▶ _DATA FOR ANALYSIS_
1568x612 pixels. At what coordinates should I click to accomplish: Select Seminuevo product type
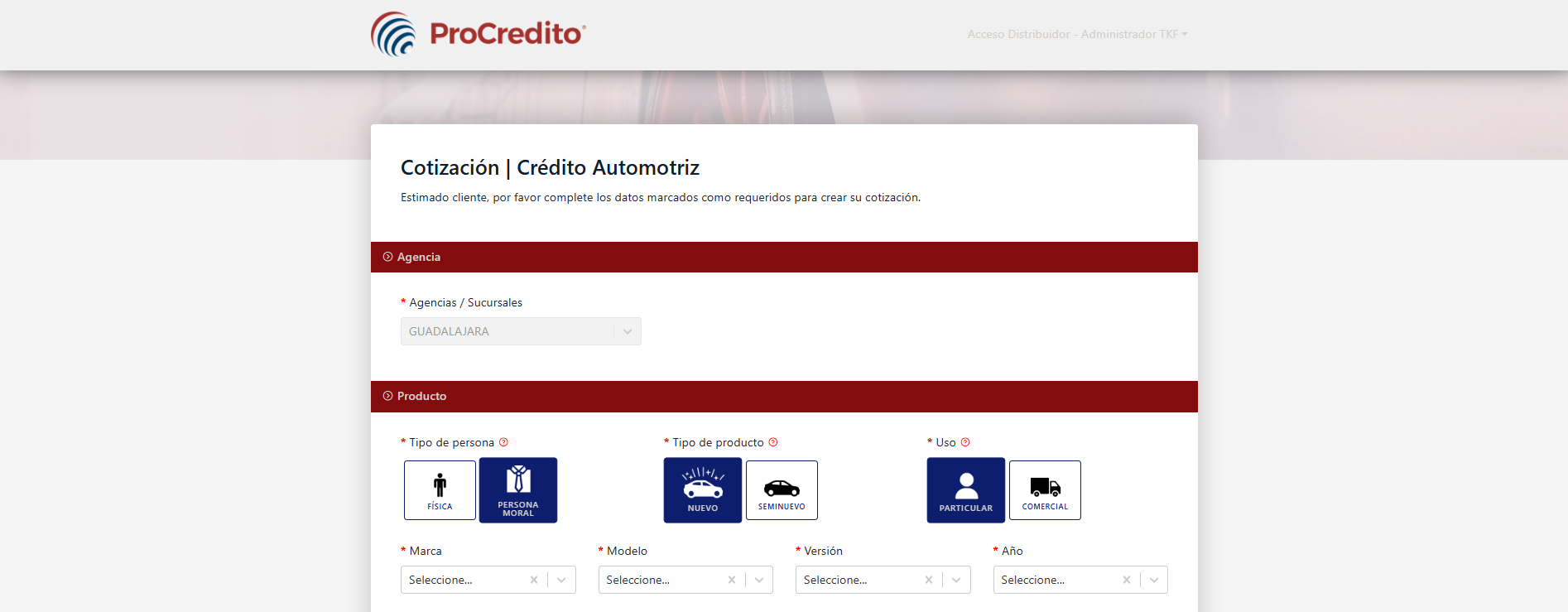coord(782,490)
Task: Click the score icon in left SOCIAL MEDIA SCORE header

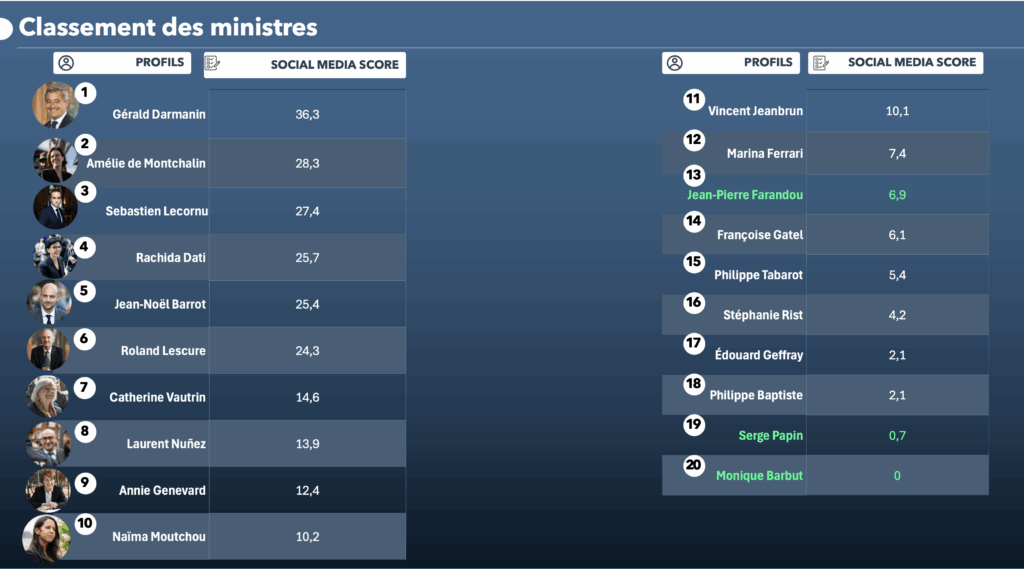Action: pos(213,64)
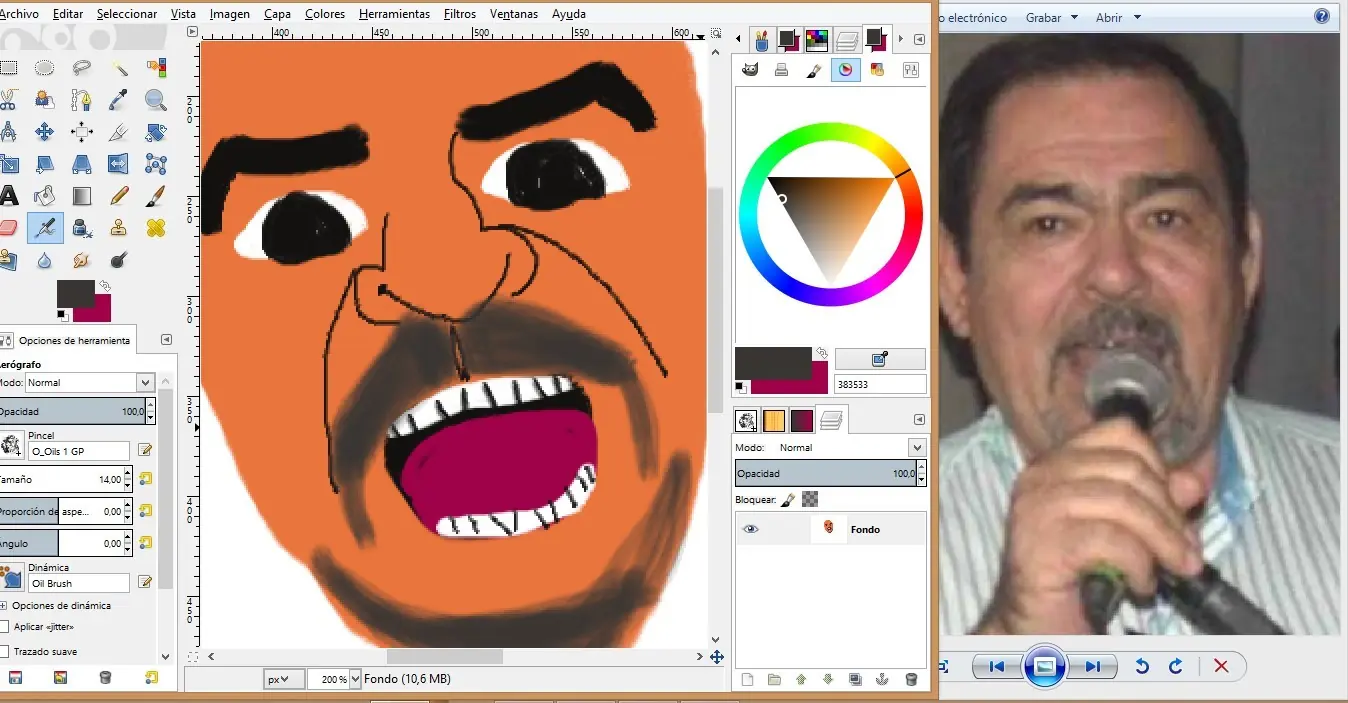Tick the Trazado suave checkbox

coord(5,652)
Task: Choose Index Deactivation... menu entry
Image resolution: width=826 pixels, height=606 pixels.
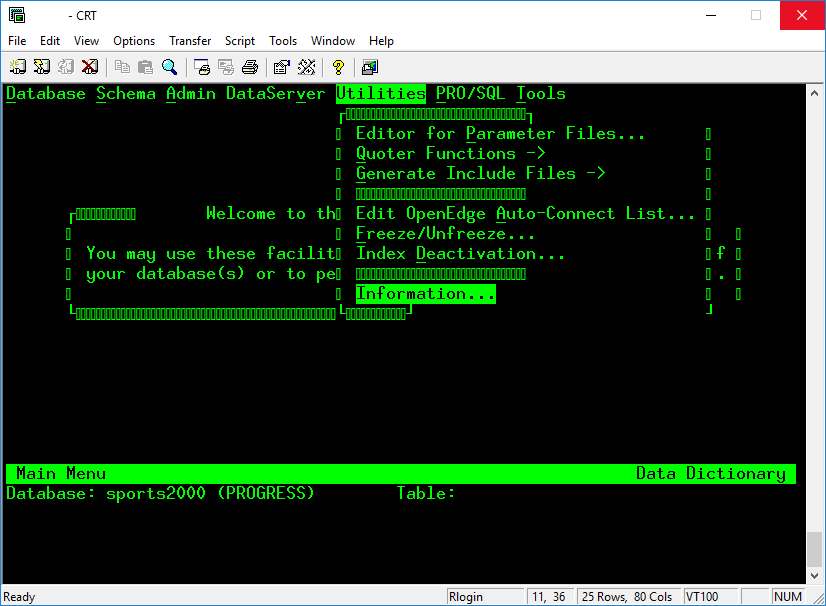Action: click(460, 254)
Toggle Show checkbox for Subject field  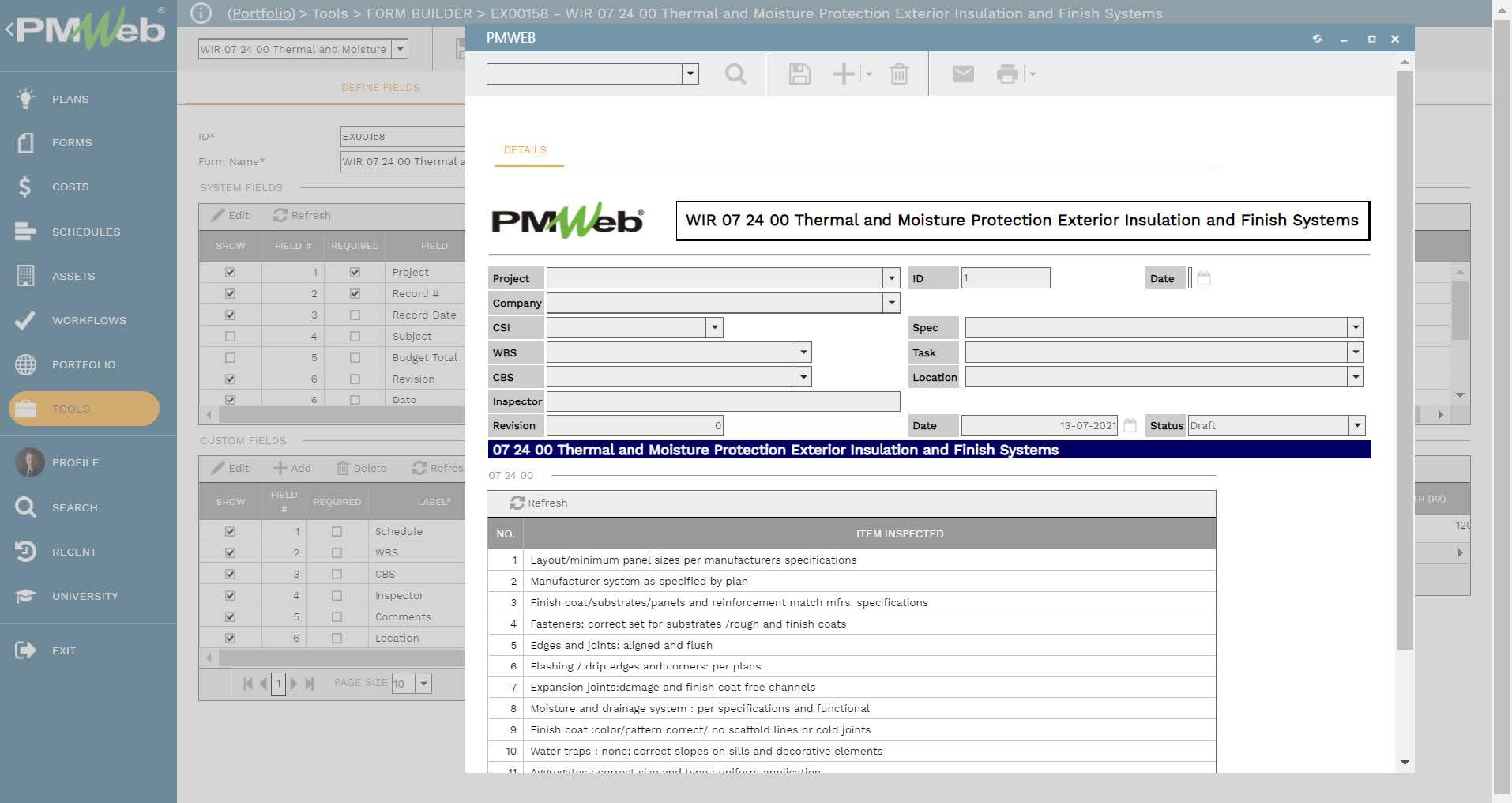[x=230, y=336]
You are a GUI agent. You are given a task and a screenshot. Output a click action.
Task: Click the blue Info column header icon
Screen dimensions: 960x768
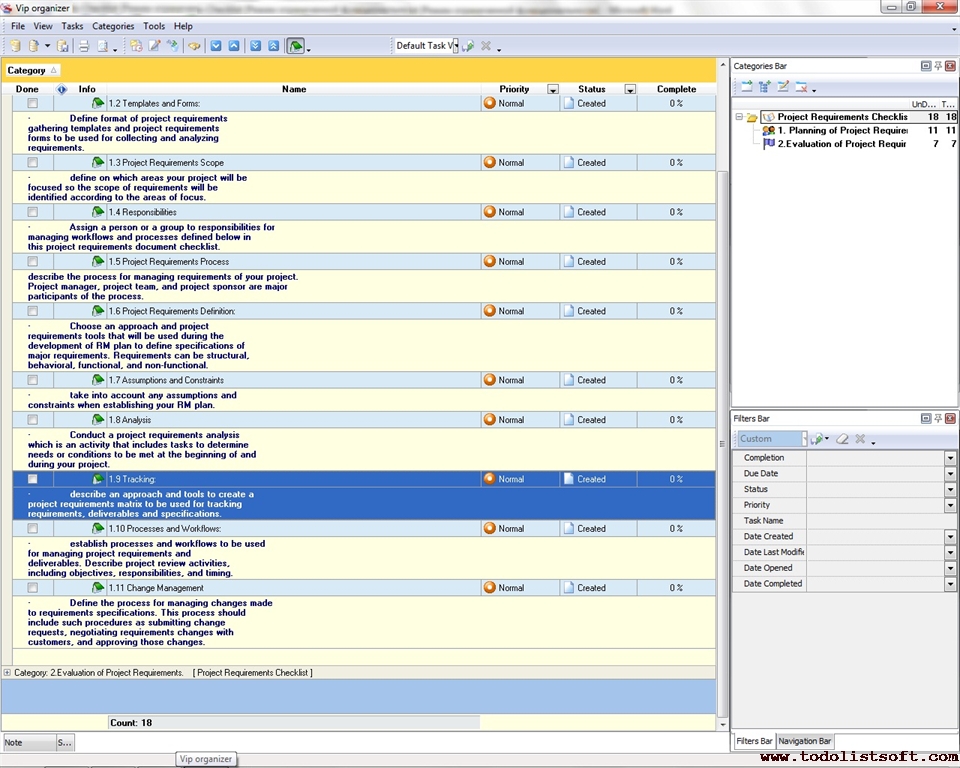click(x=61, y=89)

▶ _PROMPT_
From the top of the listing above, repeat each line exactly until you reach the line containing "Task: Choose Index Deactivation... menu entry", and repeat that one too. Leave the pictures out.

▶ _THE ANSWER_
1568x612 pixels. At what coordinates should I click to accomplish: Select Seminuevo product type
coord(782,490)
Task: Click the score icon in left SOCIAL MEDIA SCORE header

Action: pos(213,64)
Tick the Trazado suave checkbox

coord(5,652)
Task: Choose Index Deactivation... menu entry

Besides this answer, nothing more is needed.